Waktunya, bisa saat dimulainya stimulasi seksual, tapi juga dapat terjadi setiap saat. Nyeri jenis ini dapat dipicu oleh aktifitas non seksual seperti berjalan. "Umumnya, penyebab utama nyeri ini adalah keradangan. Tapi, bisa juga karena lubrikasi yang kurang memadai.
Sedangkan, deep dyspareunia atau dispareunia dalam, biasanya disebabkan radang panggul, tumor genital (fibroid) atau infeksi saluran kencing. Kadang-kadang karena posisi yang salah saat melakukan hubungan. Posisi salah itu menekan ovarium, sehingga menimbulkan rasa nyeri.
Kemungkinan lain, seperti faktor psikologis juga mempengaruhi. Perasaan tegang saat kali pertama melakukan sanggama dapat memicu timbulnya rasa nyeri. Karena hal itu merupakan pengalaman baru terhadap diri seseorang. Edukasi seks yang tidak benar juga berpengaruh.

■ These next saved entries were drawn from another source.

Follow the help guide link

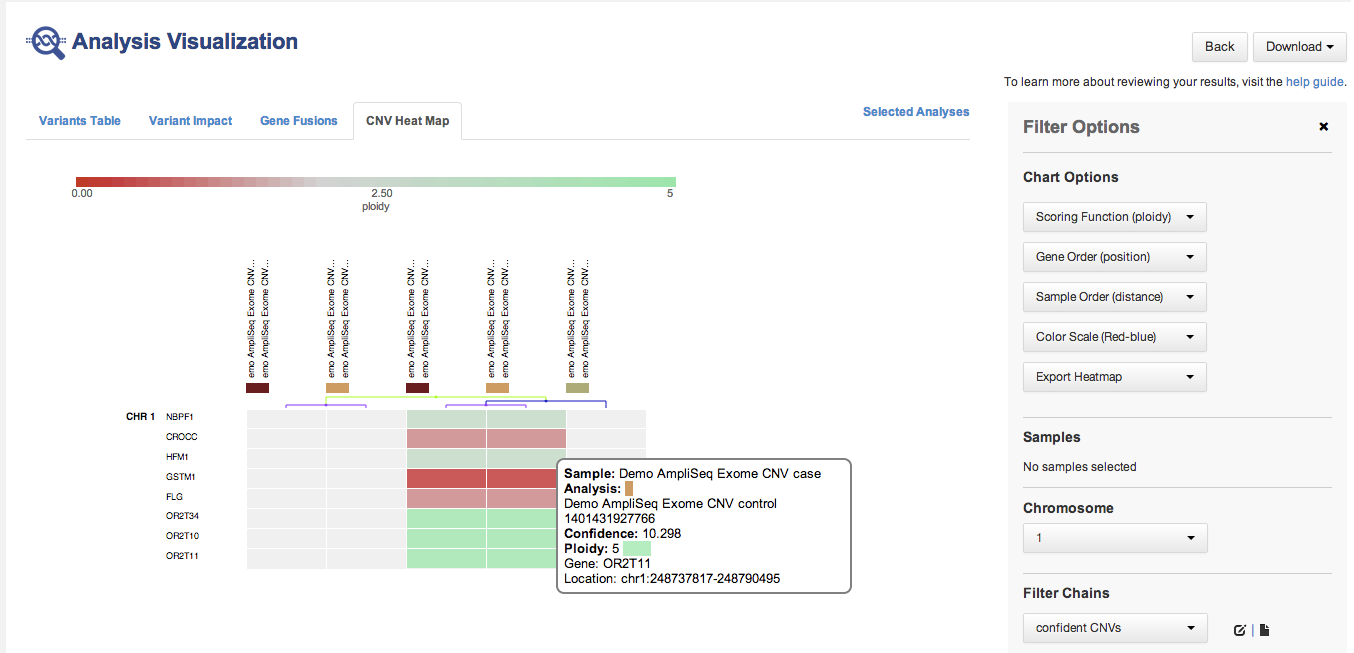[1314, 82]
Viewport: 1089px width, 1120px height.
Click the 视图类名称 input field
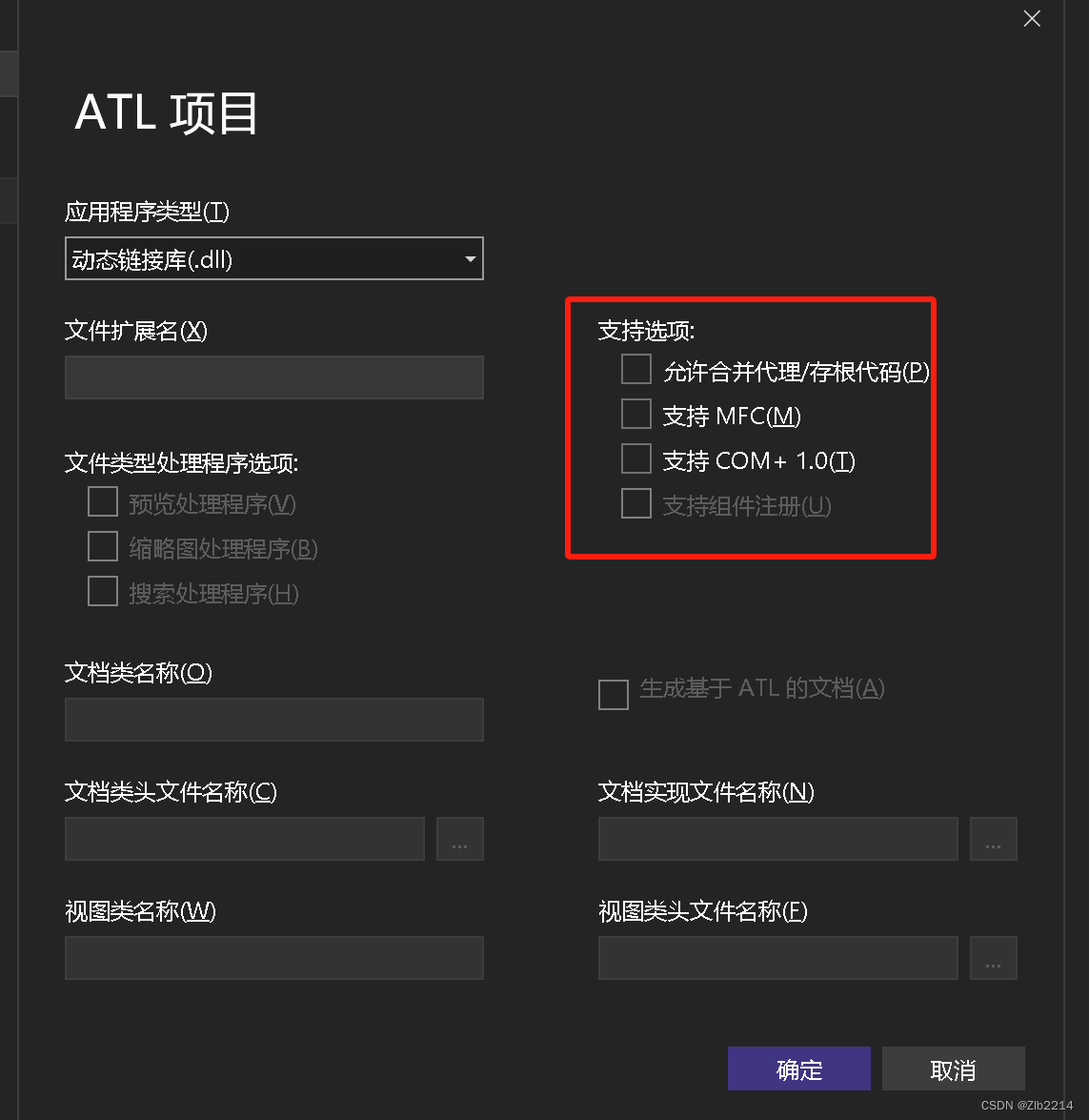pos(273,958)
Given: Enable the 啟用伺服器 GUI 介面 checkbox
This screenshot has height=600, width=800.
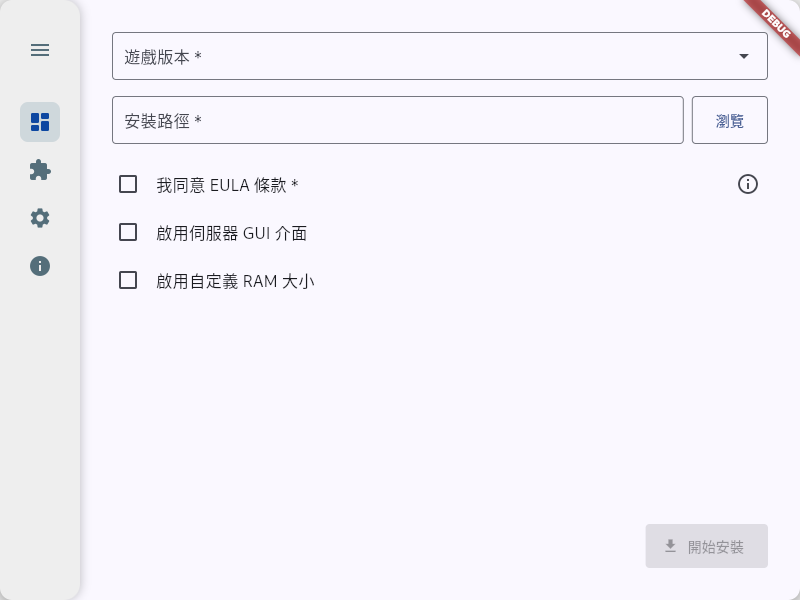Looking at the screenshot, I should tap(128, 232).
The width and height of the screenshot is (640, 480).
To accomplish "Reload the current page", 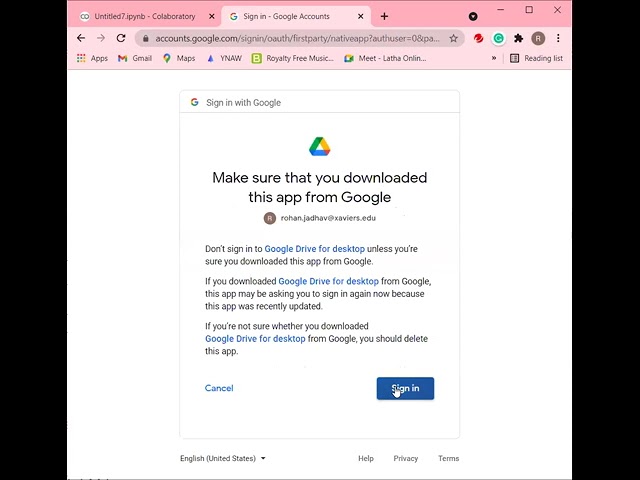I will click(x=121, y=38).
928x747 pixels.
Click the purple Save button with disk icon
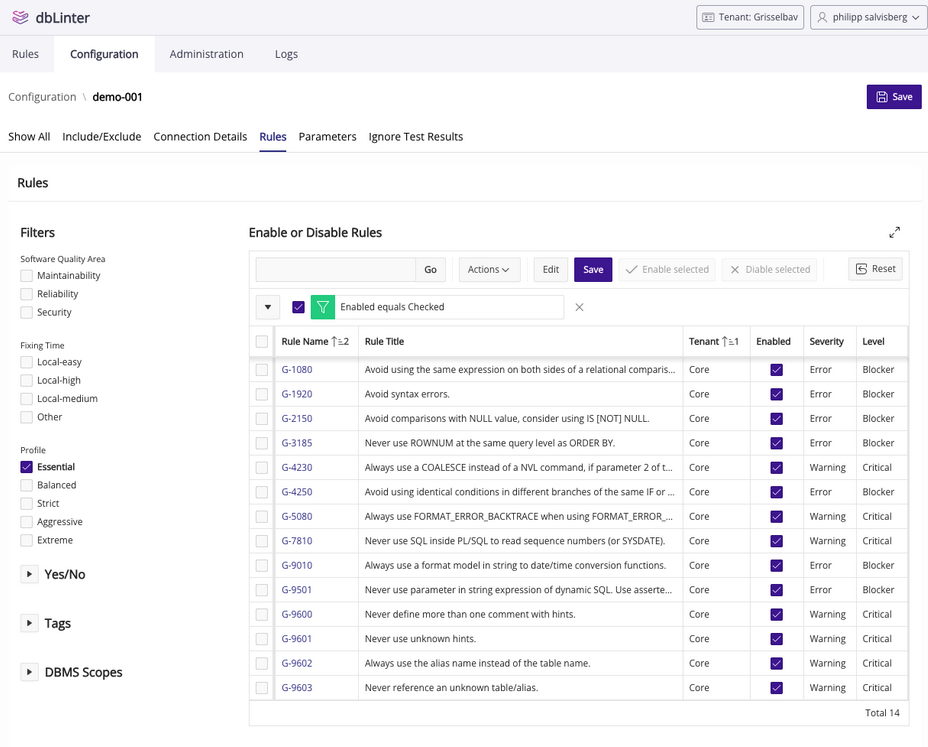[x=893, y=97]
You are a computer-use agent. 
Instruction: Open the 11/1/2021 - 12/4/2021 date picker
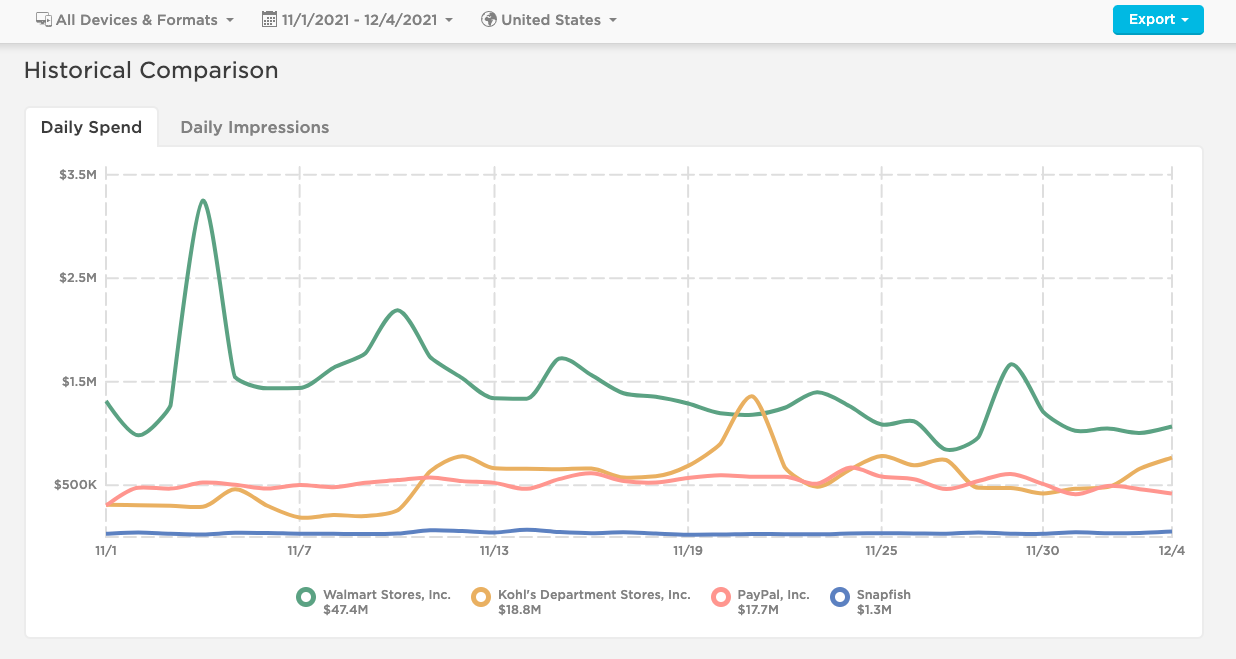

Misalnya, cerita yang mengatakan bahwa berhubungan seksual kali pertama itu sakit. Informasi yang salah ini mungkin membekas tanpa disadari. Sehingga merasa tegang bahkan takut saat melakukan hubungan seks. Hal ini bisa memicu rasa sakit.

Efeknya, sangat merugikan. Terkadang, rasa sakit yang hebat mengakibatkan penolakan terhadap hubungan seksual. Sehingga terjadi kekejangan otot sekitar vagina yang biasa disebut vaginismus. Dispareunia bisa menyebabkan vaginismus bila dibiarkan berlangsung lama.

Selain itu, juga menimbulkan ketakutan atau penolakan untuk berhubungan seks. Sehingga menyebabkan hilangnya gairah berhubungan seks. Bahkan, tidak tercapainya orgasme mengakibatkan hilangnya keinginan untuk berhubungan seks

Untuk memastikan apa yang sebenarnya dialami, diperlukan evaluasi dan pemeriksaan lebih jauh, baru dilakukan pengobatan. Tanpa pemeriksaan, sulit melakukan pengobatan yang benar. "Yang jelas, apabila anda merasakan keluhan saat melakukan hubungan seks, jangan sungkan bertanya atau memeriksakan diri ke dokter.


Penyebab dasarnya harus diketahui terlebih dahulu. Contohnya, bila dispareunia terjadi karena infeksi pada vagina, infeksi ini yang harus diatasi lebih dulu. Namun, Bila ternyata penyebabnya karena faktor psikologis, seperti pengetahuan yang tidak benar tentang cara berhubungan seks, maka hanya dengan memberi informasi yang benar tentang seksualitas, penyakit itu bisa diatasi.